##### Material shown
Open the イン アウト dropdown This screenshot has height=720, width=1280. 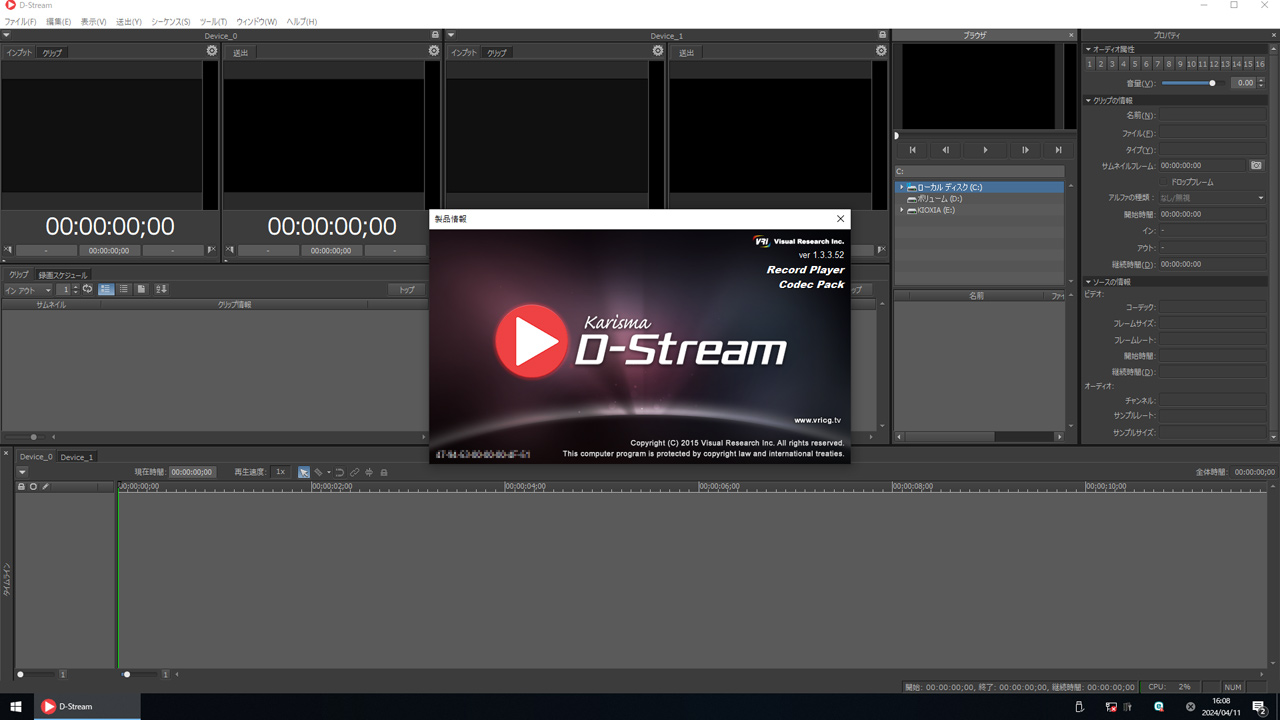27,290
##########
##### Material shown
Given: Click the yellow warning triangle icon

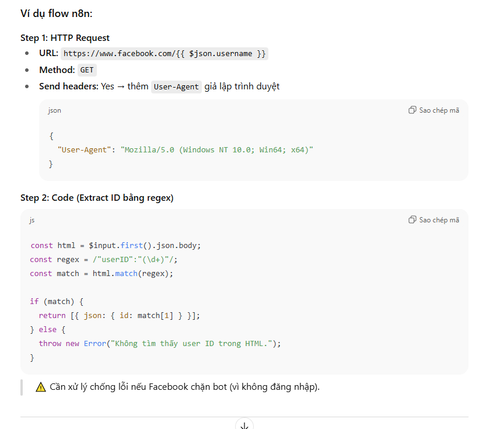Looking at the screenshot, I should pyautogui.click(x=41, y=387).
##########
##### Material shown
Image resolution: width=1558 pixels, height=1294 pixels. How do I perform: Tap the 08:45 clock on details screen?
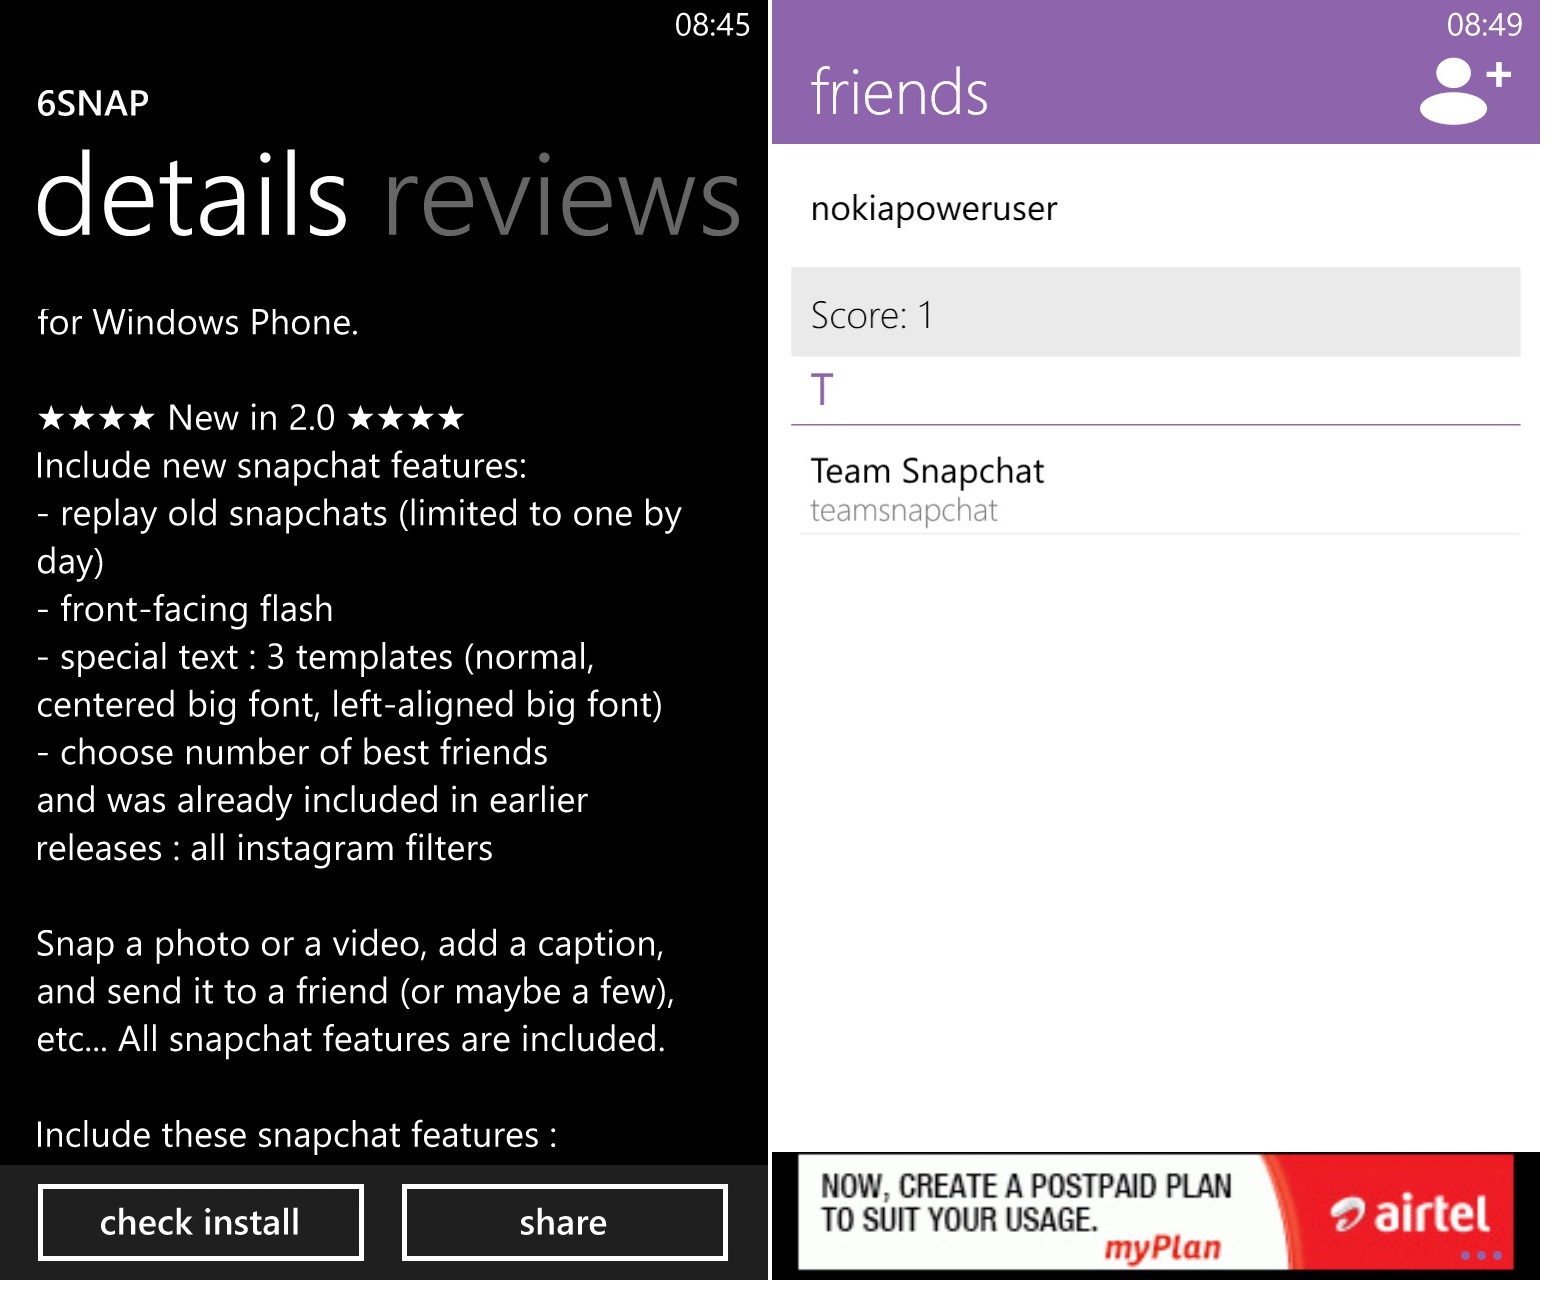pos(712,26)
##########
Requirements: Recast the lines from the one with "Image resolution: width=1558" to the one with "pos(712,26)", both included, as a Markdown table with columns Line and Text, skipping blank lines. Leave the pictures out.

Correct output:
| Line | Text |
|---|---|
| 1 | Image resolution: width=1558 pixels, height=1294 pixels. How do I perform: Tap the 08:45 clock on details screen? |
| 2 | pos(712,26) |